Running multiple Firefox versions & profiles at the same time

Oh my freaking Flying Spaghetti Monster!

I used to think that I know Mozilla applications like Firefox and Thunderbird quite well.

Now I’m wondering, how could I miss this feature that I’ve been wishing for so long? And actually, it was very near the top of my most wanted features that I wished Mozilla would implement. Today I found out, it’s been there for many years.

It is, as the subject says, to run multiple versions of Firefox, or Thunderbird, at the same time. Especially at times like these, as Firefox 4.0 is baking and becoming increasingly suitable as a day-to-day browser, while still having a few flaws which sometimes want me to refer back to version 3.6, this may be extremely useful.

However, even if you have 2 versions of Firefox installed. As long as one version is running, and you try to start an instance of the other version by just starting Firefox the “normal way”, you get a new window of the version which is already running. But there is a solution.

And it’s very simple.

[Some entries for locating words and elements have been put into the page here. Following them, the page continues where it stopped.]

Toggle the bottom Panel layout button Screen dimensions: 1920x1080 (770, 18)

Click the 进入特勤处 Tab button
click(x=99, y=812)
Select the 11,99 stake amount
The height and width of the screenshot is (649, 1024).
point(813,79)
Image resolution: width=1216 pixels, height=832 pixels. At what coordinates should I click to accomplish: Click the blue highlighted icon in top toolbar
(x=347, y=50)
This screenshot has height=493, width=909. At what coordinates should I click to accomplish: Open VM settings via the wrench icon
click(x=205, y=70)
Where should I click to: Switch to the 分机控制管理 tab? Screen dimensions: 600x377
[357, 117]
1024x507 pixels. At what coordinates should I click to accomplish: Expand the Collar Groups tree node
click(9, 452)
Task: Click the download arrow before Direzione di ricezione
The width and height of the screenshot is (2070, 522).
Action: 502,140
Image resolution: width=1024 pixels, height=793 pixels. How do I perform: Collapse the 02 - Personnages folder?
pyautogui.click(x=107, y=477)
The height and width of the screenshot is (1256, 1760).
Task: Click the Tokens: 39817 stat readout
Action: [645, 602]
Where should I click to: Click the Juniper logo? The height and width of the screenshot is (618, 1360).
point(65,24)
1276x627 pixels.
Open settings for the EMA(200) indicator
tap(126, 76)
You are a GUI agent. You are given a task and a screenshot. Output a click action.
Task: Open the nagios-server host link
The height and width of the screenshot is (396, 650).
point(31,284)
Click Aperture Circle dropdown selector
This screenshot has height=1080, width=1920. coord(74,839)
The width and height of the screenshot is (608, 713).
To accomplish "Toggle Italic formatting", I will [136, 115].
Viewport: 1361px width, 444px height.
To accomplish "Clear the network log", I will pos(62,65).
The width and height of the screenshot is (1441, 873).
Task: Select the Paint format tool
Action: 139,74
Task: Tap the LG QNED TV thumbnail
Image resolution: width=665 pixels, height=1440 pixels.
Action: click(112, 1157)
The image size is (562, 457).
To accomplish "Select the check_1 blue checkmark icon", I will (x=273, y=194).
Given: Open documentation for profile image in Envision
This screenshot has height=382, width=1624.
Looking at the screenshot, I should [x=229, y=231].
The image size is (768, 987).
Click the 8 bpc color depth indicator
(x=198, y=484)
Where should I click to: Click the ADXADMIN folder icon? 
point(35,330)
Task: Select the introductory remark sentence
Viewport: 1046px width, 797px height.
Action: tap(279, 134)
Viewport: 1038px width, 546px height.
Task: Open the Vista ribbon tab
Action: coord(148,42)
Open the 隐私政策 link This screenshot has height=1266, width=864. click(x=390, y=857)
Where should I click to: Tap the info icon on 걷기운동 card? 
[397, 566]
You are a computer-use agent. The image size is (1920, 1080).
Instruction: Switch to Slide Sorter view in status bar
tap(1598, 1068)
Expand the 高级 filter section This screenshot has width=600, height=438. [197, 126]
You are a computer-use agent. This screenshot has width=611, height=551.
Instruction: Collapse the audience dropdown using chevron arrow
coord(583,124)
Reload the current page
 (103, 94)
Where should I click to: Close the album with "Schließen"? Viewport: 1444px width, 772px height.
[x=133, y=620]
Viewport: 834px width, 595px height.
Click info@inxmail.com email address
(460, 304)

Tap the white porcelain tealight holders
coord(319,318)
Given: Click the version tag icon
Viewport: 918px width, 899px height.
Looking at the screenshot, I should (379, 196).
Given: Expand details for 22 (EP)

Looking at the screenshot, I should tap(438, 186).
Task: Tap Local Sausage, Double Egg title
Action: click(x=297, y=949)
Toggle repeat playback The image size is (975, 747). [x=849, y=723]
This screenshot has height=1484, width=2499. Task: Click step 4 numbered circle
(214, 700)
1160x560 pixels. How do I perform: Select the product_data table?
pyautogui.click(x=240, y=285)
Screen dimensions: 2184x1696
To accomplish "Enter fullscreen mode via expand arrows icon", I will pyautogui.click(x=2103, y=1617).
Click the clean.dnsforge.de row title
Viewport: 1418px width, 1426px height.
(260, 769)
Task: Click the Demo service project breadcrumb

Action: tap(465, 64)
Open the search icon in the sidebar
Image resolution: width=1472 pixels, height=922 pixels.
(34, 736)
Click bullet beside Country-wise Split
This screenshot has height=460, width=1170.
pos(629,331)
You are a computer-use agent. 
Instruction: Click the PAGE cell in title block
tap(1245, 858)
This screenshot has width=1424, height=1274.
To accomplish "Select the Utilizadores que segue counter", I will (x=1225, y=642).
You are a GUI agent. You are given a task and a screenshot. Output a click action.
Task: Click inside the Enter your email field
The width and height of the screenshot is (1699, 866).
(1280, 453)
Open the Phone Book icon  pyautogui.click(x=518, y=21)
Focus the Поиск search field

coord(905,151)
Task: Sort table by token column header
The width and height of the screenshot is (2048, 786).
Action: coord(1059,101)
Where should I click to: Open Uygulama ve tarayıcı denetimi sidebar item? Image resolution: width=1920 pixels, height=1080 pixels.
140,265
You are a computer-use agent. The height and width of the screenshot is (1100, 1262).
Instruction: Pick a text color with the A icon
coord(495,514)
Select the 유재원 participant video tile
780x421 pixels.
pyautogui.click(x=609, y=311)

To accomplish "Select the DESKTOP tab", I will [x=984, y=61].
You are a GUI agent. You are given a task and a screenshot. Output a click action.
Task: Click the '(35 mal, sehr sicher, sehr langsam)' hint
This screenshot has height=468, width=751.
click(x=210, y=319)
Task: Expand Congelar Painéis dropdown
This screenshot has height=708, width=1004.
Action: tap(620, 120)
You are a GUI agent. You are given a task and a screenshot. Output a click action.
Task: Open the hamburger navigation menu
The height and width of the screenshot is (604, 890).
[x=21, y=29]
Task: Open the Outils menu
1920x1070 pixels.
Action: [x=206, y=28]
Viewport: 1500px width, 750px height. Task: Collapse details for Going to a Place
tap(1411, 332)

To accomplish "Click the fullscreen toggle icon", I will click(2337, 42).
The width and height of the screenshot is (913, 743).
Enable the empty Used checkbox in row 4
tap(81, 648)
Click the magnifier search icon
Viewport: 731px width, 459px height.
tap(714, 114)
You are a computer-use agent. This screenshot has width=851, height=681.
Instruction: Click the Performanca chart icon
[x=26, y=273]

It’s important to have different profiles as well (this is something that I would recommend anyway, never run different versions on the same profile – it can get pretty messed up). They are easy to create, just start Firefox (or Thunderbird) with

firefox -P


I always leave one “naked” profile which I used to call “virgin” 😉

So you need at least 2 profiles. Lets assume we have a profile “ff36” to run Firefox 3.6 on and one profile “ff40” to run Firefox 4.0 on. How to start them? Here is what it could look like (assuming we have Firefox 3.6 in /opt/firefox-3.6 and Firefox 4.0 in /opt/firefox-4.0b4):

/opt/firefox-3.6/firefox -P ff36

This is basically the standard way of starting Firefox with a specific profile. Now lets start the Firefox 4.0 instance:

/opt/firefox-4.0b4/firefox -P ff40 -no-remote

Notice the -no-remote? This is the little piece that does that trick. Without -no-remote you would have gotten just a new Firefox 3.6 window. With it, you get a nice Firefox 4.0 side by side your Firefox 3.6. And here’s what it looks like:

The same works for Thunderbird as well, and probably for most or even all XUL-based applications (SeaMonkey, Songbird, Instantbird are a few that spontaneously come to my mind).

The shocking thing to me was that it has already been introduced in Firefox 2, as the MozillaZine Knowledge Base article told me.